Color Picker & Converter

#2563EB

RGB
HSL

Complementary

Analogous

Triadic

Shades & Tints

Understanding Color Models: HEX, RGB, and HSL

Color is one of the most powerful tools in a designer's arsenal. Whether you are building a website, designing a logo, or choosing paint for a room, understanding how colors are represented digitally is essential. The three most common color models used on the web are HEX, RGB, and HSL — each offering a different way to describe the exact same color. This free color picker and converter lets you work with all three formats simultaneously, so you always have the value you need.

HEX Color Codes

HEX (hexadecimal) is the format most developers encounter first. A HEX code is a six-character string prefixed with a hash sign — for example, #2563EB. The six characters are actually three pairs: the first two represent red, the middle two represent green, and the last two represent blue, each ranging from 00 (none) to FF (maximum). HEX codes are compact and ubiquitous in CSS, making them the go-to format for web development.

RGB — Red, Green, Blue

RGB describes a color as a mixture of red, green, and blue light, with each channel ranging from 0 to 255. A value of rgb(37, 99, 235) means 37 units of red, 99 of green, and 235 of blue. This additive model mirrors how screens actually produce color — by combining tiny red, green, and blue sub-pixels at varying intensities. RGB is ideal when you need precise control over each light channel, and it is the native format used in CSS functions, image editors, and programming libraries.

HSL — Hue, Saturation, Lightness

HSL rethinks color from a human perception standpoint. Hue is the color's position on the color wheel (0–360 degrees), saturation is how vivid or muted it is (0–100%), and lightness is how bright or dark it appears (0–100%). This makes HSL incredibly intuitive for creating color palettes: to darken a color you simply lower its lightness, and to mute it you reduce the saturation — without having to juggle three separate RGB channels. Designers often prefer HSL for this reason.

How to Use This Tool

Click the color picker to choose any color visually, or type a value directly into the HEX, RGB, or HSL fields. Every input syncs in real time — change one and all others update instantly. The large preview swatch shows your selected color, while the palettes below display harmonious combinations calculated from the HSL color wheel: the complementary color sits 180° opposite, analogous colors are 30° apart, and triadic colors are 120° apart. The shades bar generates five lighter tints and five darker shades, giving you a complete range for gradients, hover states, and UI layering. Click any swatch to copy its HEX value to your clipboard.

Design Tips

  • 60-30-10 rule — Use your primary color for 60% of the design, a secondary for 30%, and an accent for 10% to create visual balance.
  • Contrast matters — Ensure text and background colors meet WCAG contrast requirements (at least 4.5:1 for normal text) to keep your content accessible.
  • Start with HSL — When building a palette from scratch, pick a hue, then vary saturation and lightness to create a cohesive family of colors.
  • Use the shade bar — Instead of picking random dark or light variants, use calculated shades for consistent visual rhythm across buttons, borders, and backgrounds.

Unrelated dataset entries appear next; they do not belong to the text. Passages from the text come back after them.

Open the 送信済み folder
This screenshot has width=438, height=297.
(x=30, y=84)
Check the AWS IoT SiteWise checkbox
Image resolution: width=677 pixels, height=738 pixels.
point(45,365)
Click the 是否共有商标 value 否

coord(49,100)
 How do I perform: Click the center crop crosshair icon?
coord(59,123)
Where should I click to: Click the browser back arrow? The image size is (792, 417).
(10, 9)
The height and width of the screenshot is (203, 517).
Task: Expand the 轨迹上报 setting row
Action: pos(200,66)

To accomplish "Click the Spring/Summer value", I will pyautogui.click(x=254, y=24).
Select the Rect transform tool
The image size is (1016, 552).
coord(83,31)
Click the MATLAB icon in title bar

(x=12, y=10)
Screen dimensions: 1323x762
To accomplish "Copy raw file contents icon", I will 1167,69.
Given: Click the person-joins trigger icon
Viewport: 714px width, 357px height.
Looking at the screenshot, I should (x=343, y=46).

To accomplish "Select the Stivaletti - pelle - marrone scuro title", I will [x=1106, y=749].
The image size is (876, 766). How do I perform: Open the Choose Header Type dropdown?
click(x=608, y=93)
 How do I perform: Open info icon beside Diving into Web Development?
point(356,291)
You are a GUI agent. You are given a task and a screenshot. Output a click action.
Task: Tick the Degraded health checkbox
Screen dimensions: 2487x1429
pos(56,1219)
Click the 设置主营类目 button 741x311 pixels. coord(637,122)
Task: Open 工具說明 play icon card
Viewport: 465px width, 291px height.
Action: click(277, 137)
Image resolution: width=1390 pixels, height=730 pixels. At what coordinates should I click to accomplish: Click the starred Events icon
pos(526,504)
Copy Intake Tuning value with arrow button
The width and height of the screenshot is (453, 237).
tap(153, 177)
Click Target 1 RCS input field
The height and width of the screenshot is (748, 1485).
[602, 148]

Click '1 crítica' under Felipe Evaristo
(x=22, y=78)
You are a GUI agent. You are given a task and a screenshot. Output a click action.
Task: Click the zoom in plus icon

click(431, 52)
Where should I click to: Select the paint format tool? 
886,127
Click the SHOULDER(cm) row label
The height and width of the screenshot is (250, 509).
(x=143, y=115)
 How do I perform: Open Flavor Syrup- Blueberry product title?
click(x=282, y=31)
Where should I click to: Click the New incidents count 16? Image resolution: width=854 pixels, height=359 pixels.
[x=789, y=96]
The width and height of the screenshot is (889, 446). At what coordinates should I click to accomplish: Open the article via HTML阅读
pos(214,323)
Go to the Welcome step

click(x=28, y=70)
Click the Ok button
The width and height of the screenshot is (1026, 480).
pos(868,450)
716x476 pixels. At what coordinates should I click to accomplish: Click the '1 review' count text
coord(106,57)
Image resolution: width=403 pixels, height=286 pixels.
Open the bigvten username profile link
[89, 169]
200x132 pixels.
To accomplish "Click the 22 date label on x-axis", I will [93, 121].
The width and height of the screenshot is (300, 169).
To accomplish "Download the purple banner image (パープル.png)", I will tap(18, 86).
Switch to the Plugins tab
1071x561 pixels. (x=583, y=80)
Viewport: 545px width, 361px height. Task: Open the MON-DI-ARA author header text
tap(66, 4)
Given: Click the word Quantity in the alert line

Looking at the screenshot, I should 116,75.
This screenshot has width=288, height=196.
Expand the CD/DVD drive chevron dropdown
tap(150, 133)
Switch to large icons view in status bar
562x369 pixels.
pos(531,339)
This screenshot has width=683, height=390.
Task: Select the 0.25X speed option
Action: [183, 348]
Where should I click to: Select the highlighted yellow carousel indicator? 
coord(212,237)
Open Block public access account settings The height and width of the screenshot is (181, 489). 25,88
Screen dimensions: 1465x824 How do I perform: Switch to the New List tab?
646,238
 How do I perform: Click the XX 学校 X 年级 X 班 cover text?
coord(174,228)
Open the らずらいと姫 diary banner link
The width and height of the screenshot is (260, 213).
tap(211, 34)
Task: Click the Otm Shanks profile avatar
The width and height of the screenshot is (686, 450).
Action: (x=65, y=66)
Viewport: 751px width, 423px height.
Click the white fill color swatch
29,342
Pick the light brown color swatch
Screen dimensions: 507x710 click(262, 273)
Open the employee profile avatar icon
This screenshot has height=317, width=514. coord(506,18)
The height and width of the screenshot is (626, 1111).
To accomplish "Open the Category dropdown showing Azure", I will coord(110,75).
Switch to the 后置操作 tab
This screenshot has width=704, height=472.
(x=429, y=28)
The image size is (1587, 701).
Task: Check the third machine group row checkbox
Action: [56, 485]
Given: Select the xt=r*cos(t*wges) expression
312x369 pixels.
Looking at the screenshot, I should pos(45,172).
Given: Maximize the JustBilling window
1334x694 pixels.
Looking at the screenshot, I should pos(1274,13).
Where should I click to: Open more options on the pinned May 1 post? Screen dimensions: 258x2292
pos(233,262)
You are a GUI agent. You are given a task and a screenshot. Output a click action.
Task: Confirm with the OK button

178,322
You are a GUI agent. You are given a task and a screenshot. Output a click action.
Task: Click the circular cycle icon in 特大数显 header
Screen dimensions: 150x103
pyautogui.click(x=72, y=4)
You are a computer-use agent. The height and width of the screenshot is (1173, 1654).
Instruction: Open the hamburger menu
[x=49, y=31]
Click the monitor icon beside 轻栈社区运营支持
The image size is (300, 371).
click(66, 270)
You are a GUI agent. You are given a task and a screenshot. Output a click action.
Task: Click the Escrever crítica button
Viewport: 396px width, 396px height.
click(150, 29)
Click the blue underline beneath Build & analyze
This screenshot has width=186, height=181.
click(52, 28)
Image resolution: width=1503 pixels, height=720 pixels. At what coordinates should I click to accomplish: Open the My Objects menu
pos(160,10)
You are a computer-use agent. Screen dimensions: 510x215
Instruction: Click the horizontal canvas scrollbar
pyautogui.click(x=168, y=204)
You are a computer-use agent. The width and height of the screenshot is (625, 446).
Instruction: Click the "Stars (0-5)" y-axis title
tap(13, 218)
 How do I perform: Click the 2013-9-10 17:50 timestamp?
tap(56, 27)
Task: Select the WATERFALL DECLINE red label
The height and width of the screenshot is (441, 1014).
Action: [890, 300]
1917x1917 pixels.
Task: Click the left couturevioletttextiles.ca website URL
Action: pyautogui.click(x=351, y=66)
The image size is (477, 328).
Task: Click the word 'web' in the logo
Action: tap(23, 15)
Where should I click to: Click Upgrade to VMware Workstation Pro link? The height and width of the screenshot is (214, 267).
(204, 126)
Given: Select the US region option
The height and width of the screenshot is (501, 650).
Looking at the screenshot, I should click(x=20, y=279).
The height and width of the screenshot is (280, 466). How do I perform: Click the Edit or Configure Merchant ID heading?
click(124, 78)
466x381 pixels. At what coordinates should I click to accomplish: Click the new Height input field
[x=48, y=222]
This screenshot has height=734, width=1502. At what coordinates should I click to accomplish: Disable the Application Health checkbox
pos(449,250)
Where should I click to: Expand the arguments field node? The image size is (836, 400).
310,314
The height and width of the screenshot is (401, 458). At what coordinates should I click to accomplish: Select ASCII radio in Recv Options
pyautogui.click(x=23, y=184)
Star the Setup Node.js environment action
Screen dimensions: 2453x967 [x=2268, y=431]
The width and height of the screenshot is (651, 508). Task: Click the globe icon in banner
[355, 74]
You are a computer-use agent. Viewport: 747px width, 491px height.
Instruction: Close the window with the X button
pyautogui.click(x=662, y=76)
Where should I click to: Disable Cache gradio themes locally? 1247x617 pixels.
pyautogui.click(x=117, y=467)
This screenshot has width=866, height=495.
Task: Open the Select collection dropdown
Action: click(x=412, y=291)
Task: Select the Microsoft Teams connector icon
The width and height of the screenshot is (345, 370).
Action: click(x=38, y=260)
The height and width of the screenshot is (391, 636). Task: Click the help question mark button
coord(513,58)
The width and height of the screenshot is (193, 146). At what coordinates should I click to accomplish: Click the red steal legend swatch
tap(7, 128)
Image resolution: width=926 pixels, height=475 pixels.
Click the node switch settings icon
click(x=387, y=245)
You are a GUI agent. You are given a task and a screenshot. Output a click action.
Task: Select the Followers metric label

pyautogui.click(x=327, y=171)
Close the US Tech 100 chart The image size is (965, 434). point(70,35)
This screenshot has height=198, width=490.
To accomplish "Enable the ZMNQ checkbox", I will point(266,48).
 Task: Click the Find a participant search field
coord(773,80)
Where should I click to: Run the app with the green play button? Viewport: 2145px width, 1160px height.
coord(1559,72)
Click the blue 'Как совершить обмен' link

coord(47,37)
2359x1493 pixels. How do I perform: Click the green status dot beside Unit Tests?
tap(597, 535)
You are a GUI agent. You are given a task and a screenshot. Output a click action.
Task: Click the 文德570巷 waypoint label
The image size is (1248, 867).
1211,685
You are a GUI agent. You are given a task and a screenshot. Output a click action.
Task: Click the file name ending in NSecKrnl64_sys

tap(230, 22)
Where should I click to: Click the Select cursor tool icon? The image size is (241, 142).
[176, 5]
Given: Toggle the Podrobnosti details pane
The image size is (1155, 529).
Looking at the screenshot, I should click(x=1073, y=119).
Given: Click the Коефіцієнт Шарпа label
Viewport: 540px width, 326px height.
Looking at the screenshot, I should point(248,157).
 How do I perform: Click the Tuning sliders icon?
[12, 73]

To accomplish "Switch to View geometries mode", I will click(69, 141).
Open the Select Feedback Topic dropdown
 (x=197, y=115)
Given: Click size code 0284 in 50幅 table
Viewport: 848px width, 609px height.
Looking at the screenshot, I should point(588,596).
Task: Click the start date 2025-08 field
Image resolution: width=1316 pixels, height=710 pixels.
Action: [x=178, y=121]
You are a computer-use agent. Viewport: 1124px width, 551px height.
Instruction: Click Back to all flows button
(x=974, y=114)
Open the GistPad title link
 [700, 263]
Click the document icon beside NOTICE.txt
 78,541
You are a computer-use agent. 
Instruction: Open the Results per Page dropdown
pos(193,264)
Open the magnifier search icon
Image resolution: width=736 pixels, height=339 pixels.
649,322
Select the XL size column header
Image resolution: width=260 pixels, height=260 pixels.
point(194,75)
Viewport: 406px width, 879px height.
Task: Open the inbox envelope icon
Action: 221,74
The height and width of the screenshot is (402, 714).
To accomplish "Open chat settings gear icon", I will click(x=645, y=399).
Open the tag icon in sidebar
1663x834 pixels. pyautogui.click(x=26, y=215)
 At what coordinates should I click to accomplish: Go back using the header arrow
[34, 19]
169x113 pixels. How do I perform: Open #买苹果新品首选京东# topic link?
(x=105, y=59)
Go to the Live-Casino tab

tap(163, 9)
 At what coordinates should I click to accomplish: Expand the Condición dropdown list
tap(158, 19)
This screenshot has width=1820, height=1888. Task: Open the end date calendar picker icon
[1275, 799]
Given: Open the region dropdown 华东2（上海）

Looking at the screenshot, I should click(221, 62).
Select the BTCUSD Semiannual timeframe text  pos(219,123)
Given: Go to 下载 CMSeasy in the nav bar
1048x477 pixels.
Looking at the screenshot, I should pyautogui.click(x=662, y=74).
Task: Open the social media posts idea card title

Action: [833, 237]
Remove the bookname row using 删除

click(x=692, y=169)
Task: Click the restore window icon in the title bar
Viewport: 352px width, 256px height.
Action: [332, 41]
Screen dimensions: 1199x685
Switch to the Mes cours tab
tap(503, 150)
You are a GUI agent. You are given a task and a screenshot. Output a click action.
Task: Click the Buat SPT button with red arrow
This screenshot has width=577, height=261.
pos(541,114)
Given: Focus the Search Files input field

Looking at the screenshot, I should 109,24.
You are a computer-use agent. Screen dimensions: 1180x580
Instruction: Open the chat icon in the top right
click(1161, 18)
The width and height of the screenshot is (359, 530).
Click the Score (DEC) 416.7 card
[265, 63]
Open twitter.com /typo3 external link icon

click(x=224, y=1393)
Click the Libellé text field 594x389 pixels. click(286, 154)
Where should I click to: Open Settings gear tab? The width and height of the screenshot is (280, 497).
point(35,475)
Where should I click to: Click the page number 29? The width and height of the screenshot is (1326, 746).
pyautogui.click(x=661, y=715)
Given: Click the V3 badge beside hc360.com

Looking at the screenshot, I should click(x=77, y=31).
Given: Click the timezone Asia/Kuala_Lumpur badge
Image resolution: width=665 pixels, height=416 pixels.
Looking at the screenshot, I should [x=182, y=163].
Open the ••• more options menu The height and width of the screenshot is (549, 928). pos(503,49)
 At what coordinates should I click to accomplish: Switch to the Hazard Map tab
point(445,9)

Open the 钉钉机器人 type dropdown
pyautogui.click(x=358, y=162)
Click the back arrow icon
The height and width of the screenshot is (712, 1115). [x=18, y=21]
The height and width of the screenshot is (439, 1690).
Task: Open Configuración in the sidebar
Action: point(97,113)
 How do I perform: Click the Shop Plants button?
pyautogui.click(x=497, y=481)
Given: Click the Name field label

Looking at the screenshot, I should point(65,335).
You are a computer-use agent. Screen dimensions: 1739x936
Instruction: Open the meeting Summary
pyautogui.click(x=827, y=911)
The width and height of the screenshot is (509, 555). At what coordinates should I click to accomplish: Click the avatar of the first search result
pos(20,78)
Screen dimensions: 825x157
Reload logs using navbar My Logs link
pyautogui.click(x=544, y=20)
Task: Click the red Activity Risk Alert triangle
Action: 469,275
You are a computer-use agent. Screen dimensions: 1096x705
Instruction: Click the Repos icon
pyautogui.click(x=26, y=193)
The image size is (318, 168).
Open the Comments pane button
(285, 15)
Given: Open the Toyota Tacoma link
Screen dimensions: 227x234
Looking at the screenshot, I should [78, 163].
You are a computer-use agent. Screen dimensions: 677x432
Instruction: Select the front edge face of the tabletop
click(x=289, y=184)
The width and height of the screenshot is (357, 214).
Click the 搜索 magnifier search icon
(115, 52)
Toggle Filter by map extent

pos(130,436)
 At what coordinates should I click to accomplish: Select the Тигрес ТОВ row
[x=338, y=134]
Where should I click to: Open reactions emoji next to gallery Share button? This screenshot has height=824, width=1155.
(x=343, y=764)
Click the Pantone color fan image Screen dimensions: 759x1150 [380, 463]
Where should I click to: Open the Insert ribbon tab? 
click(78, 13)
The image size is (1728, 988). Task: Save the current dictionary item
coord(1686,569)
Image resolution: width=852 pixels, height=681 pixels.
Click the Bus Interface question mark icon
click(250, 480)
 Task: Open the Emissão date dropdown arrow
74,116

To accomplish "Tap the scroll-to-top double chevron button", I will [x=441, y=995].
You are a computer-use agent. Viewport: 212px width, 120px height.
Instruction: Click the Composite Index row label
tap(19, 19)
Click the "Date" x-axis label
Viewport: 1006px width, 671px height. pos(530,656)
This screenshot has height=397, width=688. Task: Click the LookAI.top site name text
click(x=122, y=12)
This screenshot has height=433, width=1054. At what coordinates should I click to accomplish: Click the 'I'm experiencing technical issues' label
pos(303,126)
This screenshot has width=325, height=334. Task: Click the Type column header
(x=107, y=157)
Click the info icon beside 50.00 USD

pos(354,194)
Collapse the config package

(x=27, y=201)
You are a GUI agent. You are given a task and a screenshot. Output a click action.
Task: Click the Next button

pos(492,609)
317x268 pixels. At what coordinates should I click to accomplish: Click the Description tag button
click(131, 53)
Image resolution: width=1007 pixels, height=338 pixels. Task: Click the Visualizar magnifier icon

Frequently Asked Questions

What is the difference between HEX and RGB?

They represent the same information in different notations. HEX uses base-16 characters (0–F), while RGB uses base-10 integers (0–255). Converting between them is purely a number-base change — the underlying color is identical.

Why would I use HSL over RGB?

HSL is more intuitive for adjusting colors. If you want a lighter version of a blue, you increase the lightness value in HSL. Achieving the same result in RGB requires changing all three channels in a coordinated way, which is harder to reason about.

Is this tool free to use?

Yes. This color picker runs entirely in your browser with JavaScript — no server, no signup, no data collection. Pick, convert, and copy colors as many times as you like.

Can I use the generated colors in CSS?

Absolutely. Copy the HEX, RGB, or HSL value and paste it directly into your stylesheet. All three formats are valid CSS color values supported by every modern browser.

Whether you are a developer implementing a design system, a designer exploring palettes, or someone who simply needs to convert a HEX code to RGB, this color picker and converter gives you everything in one place — fast, free, and private.